_Assignment_.
Below are the records to retype. Keep every character exactly and leave out the pictures.

_Material for this exercise_.
*-*-*

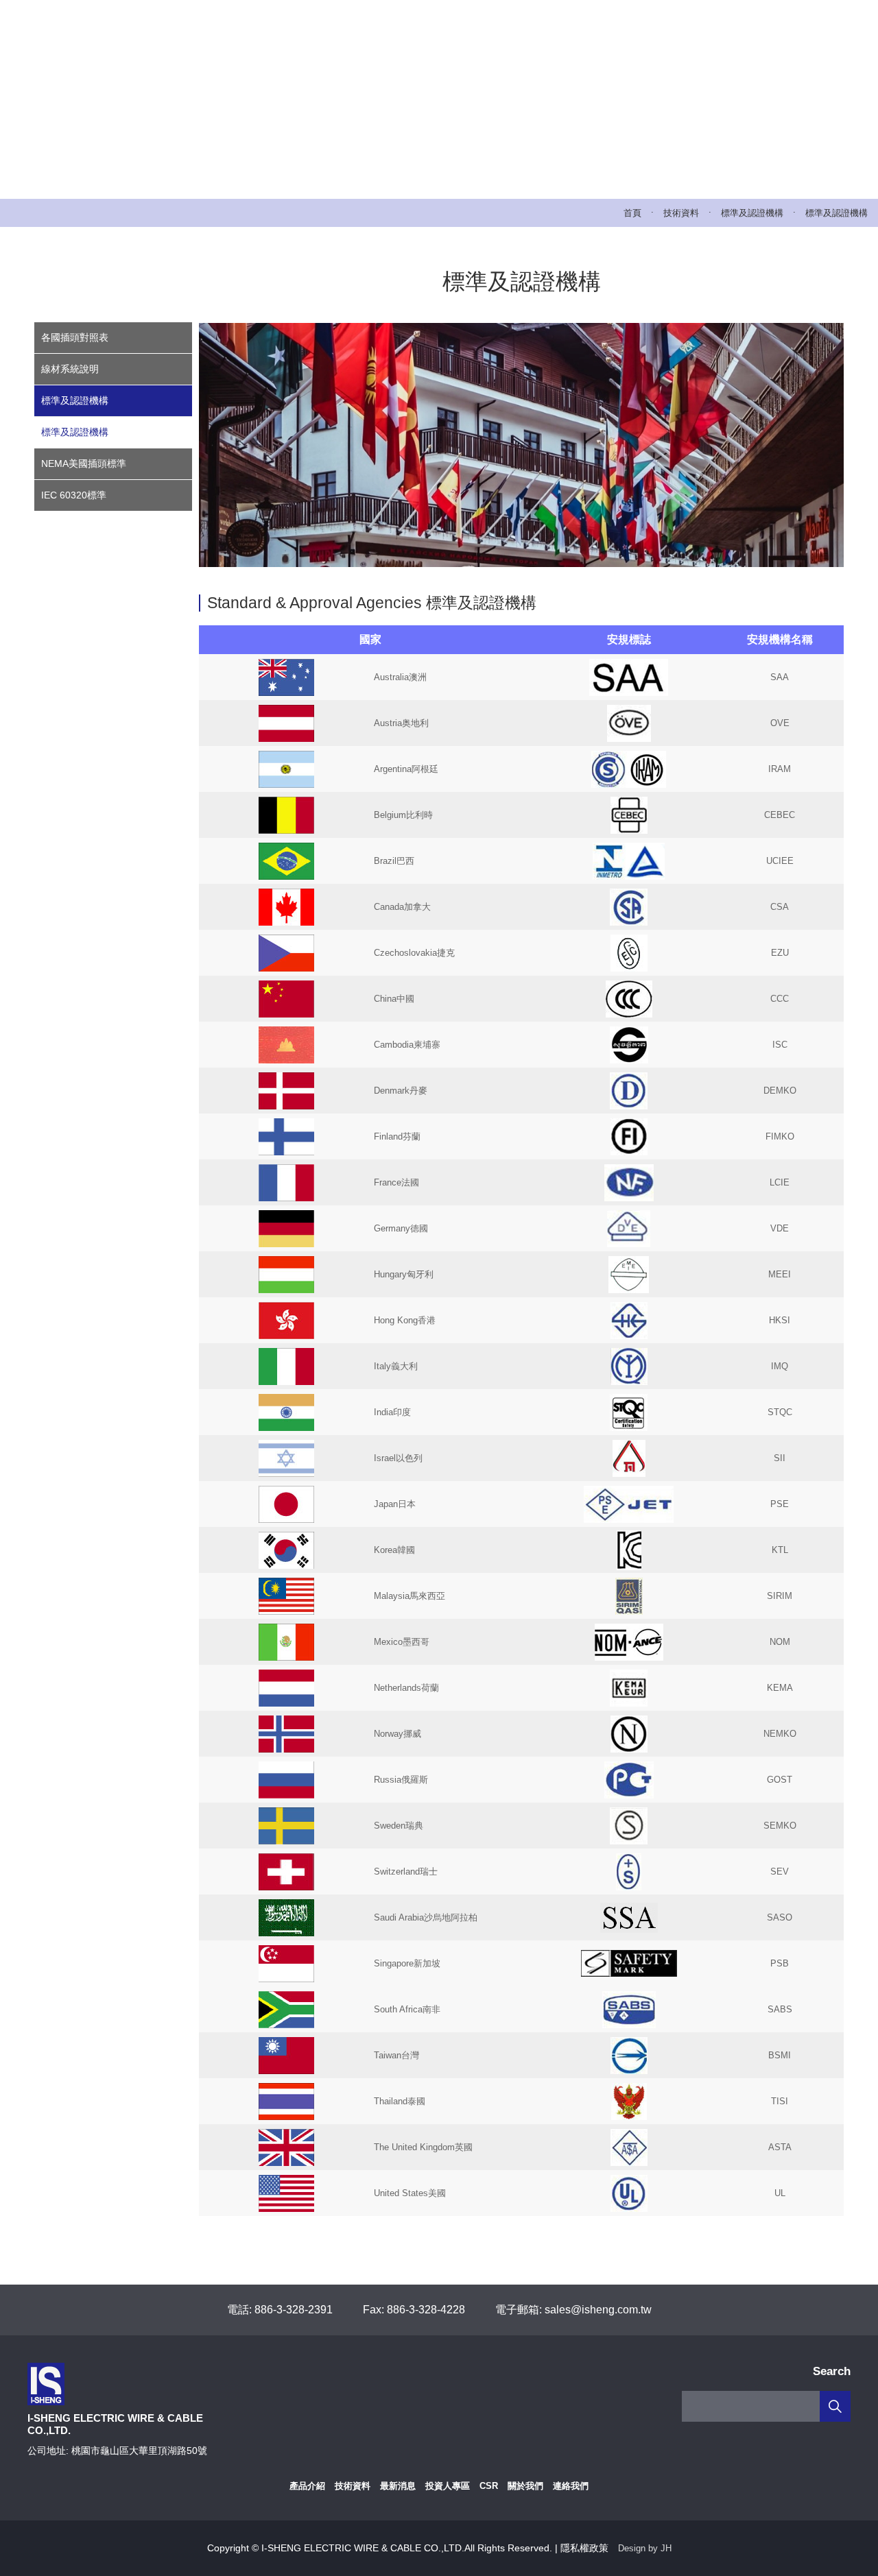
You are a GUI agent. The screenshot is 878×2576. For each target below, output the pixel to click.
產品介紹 (307, 2486)
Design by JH (645, 2548)
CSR (488, 2486)
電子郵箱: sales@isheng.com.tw (573, 2309)
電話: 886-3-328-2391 (280, 2309)
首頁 (632, 213)
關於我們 (525, 2486)
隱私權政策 (584, 2547)
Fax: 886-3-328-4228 (414, 2309)
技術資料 (681, 213)
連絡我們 (571, 2486)
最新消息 (398, 2486)
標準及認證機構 (752, 213)
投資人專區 (447, 2486)
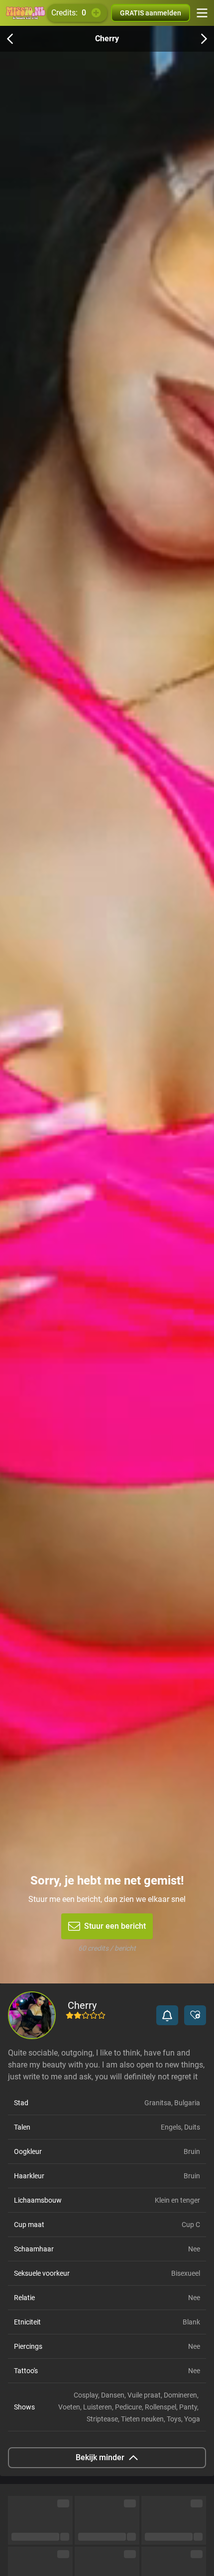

*-*-*

_Task response_.
You are a GUI agent. The screenshot is 878×2576. For each target below, output the pixel to click.
產品介紹 (307, 2486)
Design by JH (645, 2548)
CSR (488, 2486)
電子郵箱: sales@isheng.com.tw (573, 2309)
電話: 886-3-328-2391 (280, 2309)
首頁 (632, 213)
關於我們 (525, 2486)
隱私權政策 (584, 2547)
Fax: 886-3-328-4228 (414, 2309)
技術資料 (681, 213)
連絡我們 (571, 2486)
最新消息 (398, 2486)
標準及認證機構 (752, 213)
投資人專區 (447, 2486)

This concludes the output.